SELECTED EXTRACT.
----

Wednesday, March 3, 2010

Taking a closer look: RAID-5. How does it measure up?

In my last post, I explored the Holy Grail of Home Network Data Storage.  Now, let's take a look at some specific solutions and see how they measure up.

First, I want to take a generic look at RAID, since most of the other solutions I will be discussing are decended from RAID.

What is RAID?

NOT Bugspray RAID is an acronym that stands for "Redundant Array of Inexpensive Disks".  The idea behind RAID is to use multiple hard drives to store data in a way that either increases speed, or increases reliabilty... or both at the same time.
RAID is actually more of a concept that includes many different sub-categories.  There are many different "Raid Levels" such as RAID-0 which is designed purely for speed, RAID-1 which is designed purely for data protection, and RAID-5 which, with enough physical harddrives, combines both speed AND data protection.
For our discussion about the Holy Grail of storage, I will focus mainly on RAID-5 because RAID-0 is sorely lacking in the RELIABLE department, and RAID-1 fails to impress in the CHEAP factor.
RAID-5 uses a combination of "striping" and "parity" to increase both speed and reliabilty of data. 

Understanding Striping

truck Striping is a way of spreading data across multiple drives to increase speed.  Here's one way to think of it:  Suppose you have a house full of furnature, and you need to move across town.  You have a truck that can hold a certain amount of furnature.  Assuming your packers and loaders are VERY fast, the speed limit in town really limits how fast you can move your stuff from one location to another.  You can greatly increase the speed at which you can move your stuff if you add more trucks!  If you have 3 trucks moving the furnature, the job gets done MUCH faster.
Hard drives are kinda similar to this idea.  The most limiting factor of a hard drive is the speed at which it can read data off the disk and pump that data through it's controller to the network card, or wherever it's needed.  With today's hard drives, it really boils down to how tightly packed is the data on the surface of the disk, and how fast is the disk spinning.  When you use multiple physical hard drives and spread the data between them, you can get more data moved faster, just like using more trucks.

Understanding Parity

Parity is a way of adding extra bits to existing data to create a way to rebuild missing bits.  It can be hard to wrap your brain around how it actually works, but I can make it simple.  Consider the following excersise.
Imagine we have 3 Bytes of data, and each byte is stored on it's own hard drive.  Bytes, as you know are made up of 8 bits.
IMG_0265
For each ROW, add up the bits.  If the result is an odd number, ADD 1 to the row.  If the result is an even number, add zero.  The goal is to make sure every row adds up to an even number.  For example, the first row is 0+0+0 which adds up to 0, which is an even number, so we write down a 0.  The fifth row is 1+1+1, which adds up to 3, an odd number.  We add a 1 to bring it up to 4, which is an even number.
IMG_0266
Now, imagine one of the hard drives bites the dust.  We've just lost all 8 of the bits on that hard drive.  But, with Parity, we can "REBUILD" the missing data.
IMG_0267
Now, imagine adding a new empty hard drive, and do the same excersise again - For each row, add up the bits and either add 1 or add nothing to make sure each row adds up to an even number.
IMG_0268
As you can see from this simple excersise, we can very easily determine the missing data by using parity along with remaining data to figure out what was missing.  It works the same way in a computer, except that the CPU uses the XOR math operator to add up the bits much more quickly.

----

MATERIAL SUPPLIED.
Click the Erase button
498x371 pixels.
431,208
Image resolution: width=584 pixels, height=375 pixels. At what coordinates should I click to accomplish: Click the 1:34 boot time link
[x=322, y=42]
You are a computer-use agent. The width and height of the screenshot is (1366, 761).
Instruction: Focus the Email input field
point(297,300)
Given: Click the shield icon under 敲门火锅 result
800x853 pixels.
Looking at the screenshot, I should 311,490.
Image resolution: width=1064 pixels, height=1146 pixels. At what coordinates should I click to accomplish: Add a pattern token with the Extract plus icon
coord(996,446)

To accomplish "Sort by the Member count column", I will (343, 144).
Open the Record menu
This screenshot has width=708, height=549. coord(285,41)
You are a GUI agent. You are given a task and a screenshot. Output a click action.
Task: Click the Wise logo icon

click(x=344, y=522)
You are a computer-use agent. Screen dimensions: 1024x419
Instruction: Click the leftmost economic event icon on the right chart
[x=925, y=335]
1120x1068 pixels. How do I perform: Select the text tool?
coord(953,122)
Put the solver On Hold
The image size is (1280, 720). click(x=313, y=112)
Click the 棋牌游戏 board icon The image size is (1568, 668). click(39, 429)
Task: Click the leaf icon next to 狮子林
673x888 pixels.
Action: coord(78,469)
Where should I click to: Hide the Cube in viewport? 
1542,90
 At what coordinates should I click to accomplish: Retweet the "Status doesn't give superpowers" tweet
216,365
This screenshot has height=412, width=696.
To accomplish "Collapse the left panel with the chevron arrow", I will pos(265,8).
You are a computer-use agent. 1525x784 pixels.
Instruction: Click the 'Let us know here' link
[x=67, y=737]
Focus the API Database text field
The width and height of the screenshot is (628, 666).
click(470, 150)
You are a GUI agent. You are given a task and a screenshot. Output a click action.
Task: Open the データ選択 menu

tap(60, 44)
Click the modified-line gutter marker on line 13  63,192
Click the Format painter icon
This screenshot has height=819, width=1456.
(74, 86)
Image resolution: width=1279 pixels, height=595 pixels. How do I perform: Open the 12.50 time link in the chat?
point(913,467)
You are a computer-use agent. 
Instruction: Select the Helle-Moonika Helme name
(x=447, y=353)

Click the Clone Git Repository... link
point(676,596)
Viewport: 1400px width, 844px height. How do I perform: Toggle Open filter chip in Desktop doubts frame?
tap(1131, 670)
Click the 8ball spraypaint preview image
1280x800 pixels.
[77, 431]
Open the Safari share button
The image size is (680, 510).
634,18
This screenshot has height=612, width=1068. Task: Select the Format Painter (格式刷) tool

----

WHAT YOU ARE ASKED TO DO. List every RAID level that the post on RAID-5 names, and give the purpose it states for each. The records play no part in the tasks.

TASK SOLUTION.
- RAID-0: designed purely for speed
- RAID-1: designed purely for data protection
- RAID-5: combines both speed and data protection, given enough physical hard drives